DATASET ENTRIES:
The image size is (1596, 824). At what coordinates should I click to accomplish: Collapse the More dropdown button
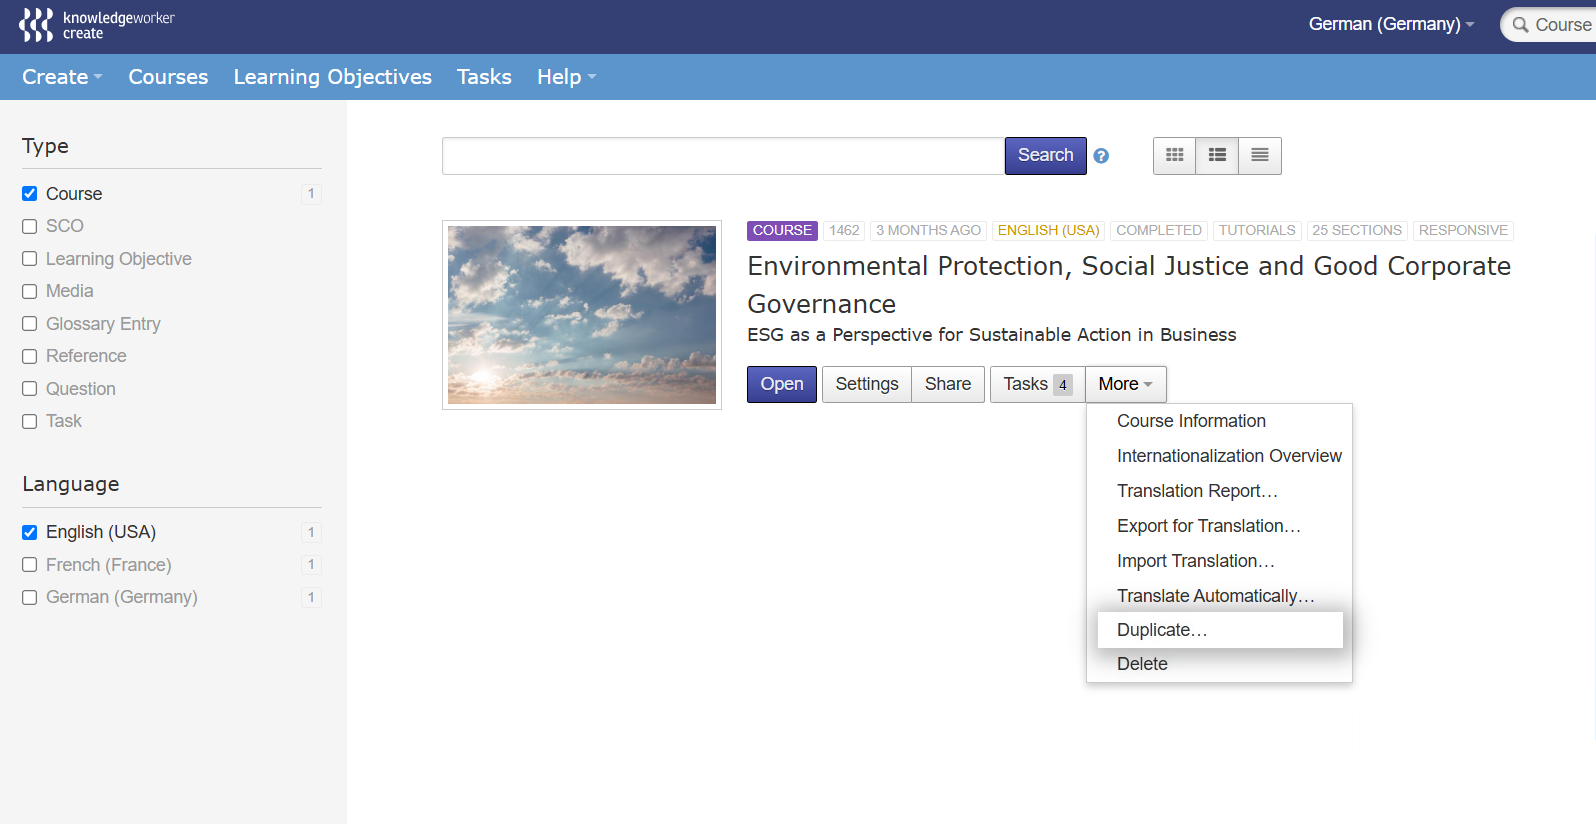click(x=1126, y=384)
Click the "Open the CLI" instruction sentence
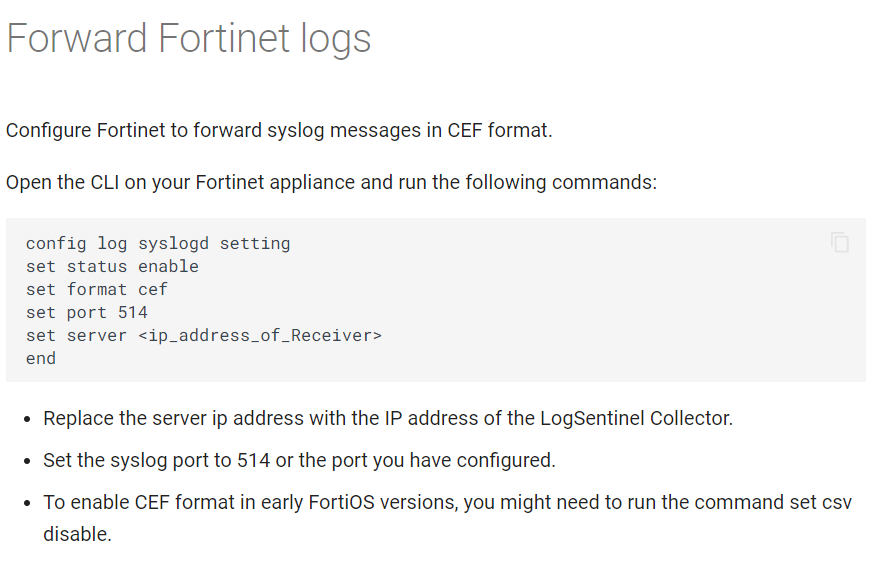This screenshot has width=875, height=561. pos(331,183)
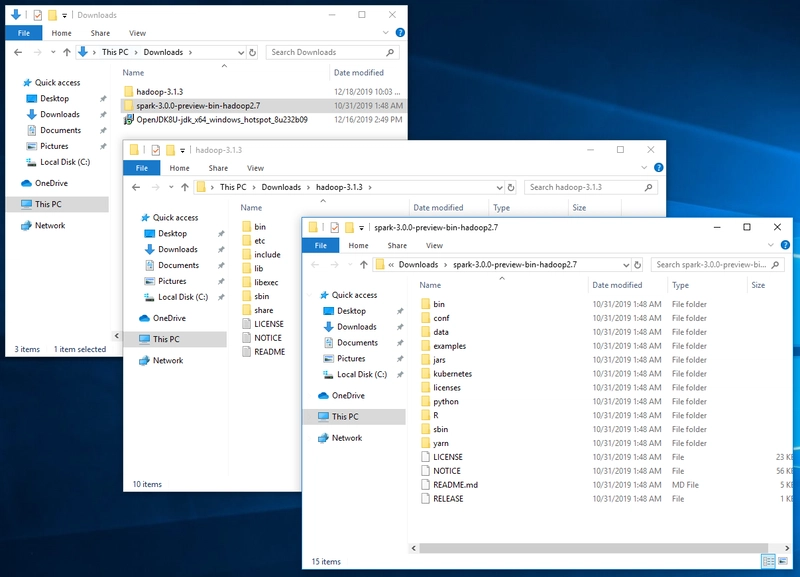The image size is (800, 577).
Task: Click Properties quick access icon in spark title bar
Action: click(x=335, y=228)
---
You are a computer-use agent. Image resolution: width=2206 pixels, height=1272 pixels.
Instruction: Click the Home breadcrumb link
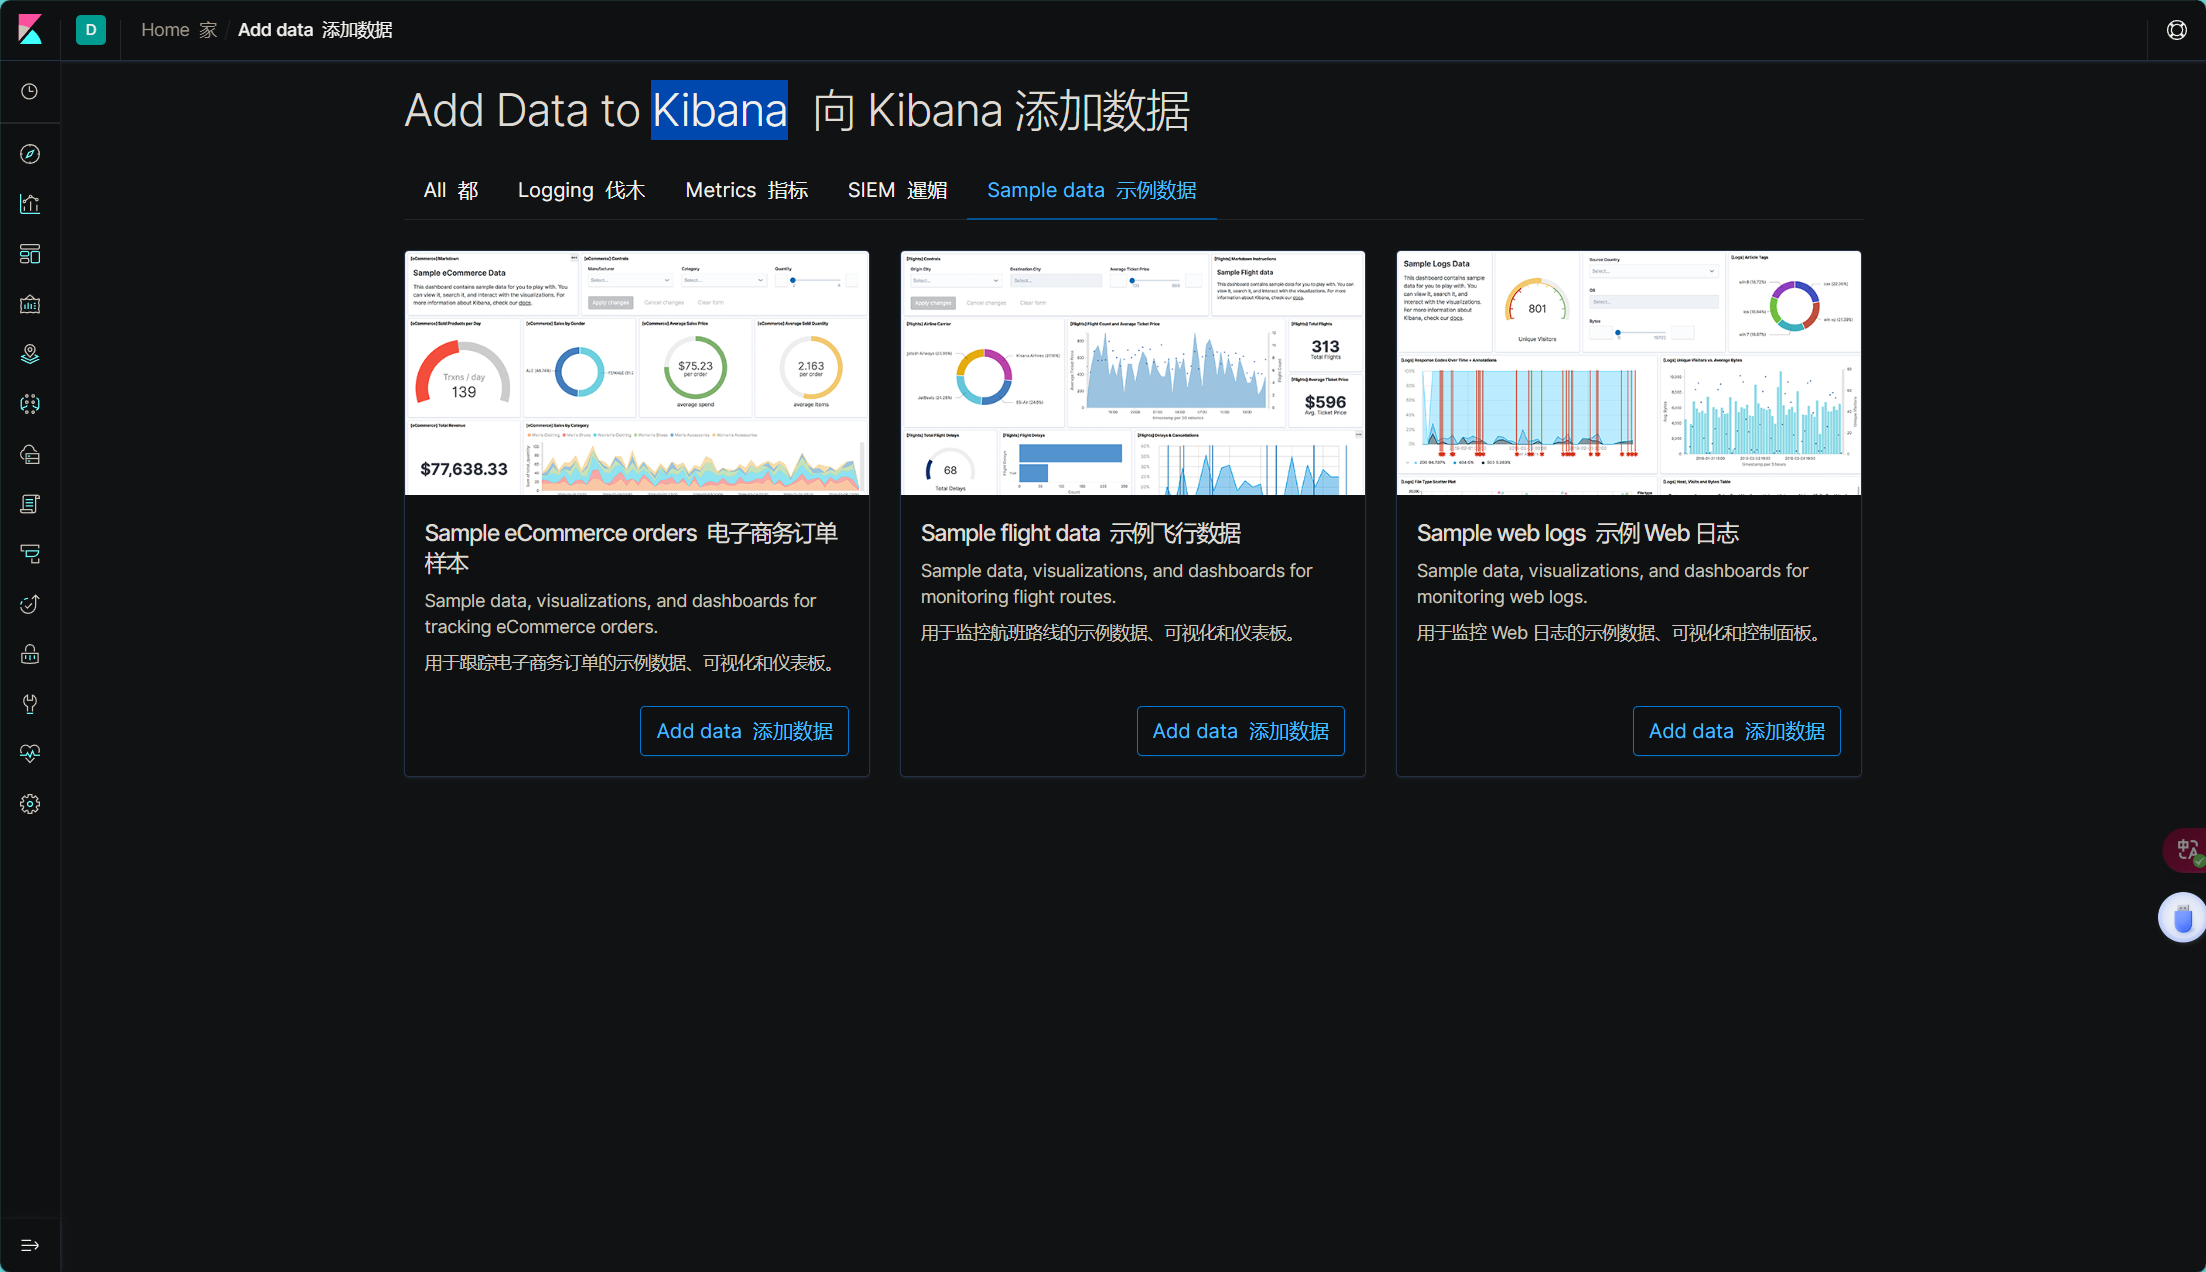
--
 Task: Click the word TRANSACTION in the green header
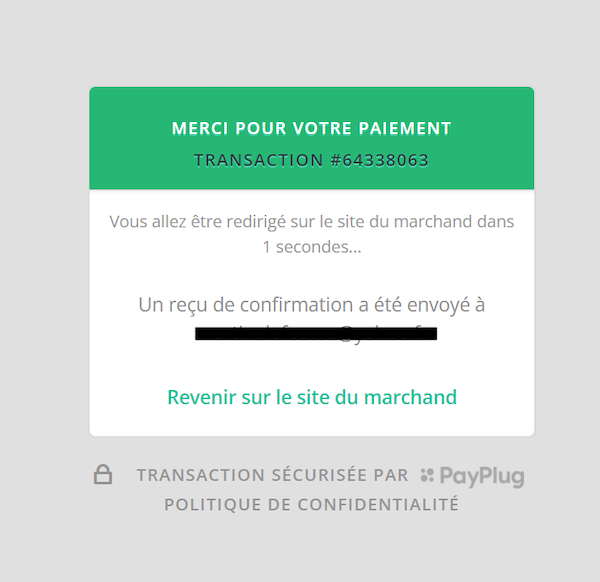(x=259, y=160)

WHAT THE EXERCISE ASKS: Echo the records from the line that contains "The image size is (1596, 824)." through the line that contains "Action: click(x=335, y=228)", both included, and leave the pictures out of your answer.

REPLY:
The image size is (1596, 824). At what coordinates should I click to accomplish: Collapse the More dropdown button
click(x=1126, y=384)
Click the "Open the CLI" instruction sentence
This screenshot has width=875, height=561. pos(331,183)
The image size is (800, 577).
Task: Click Properties quick access icon in spark title bar
Action: click(x=335, y=228)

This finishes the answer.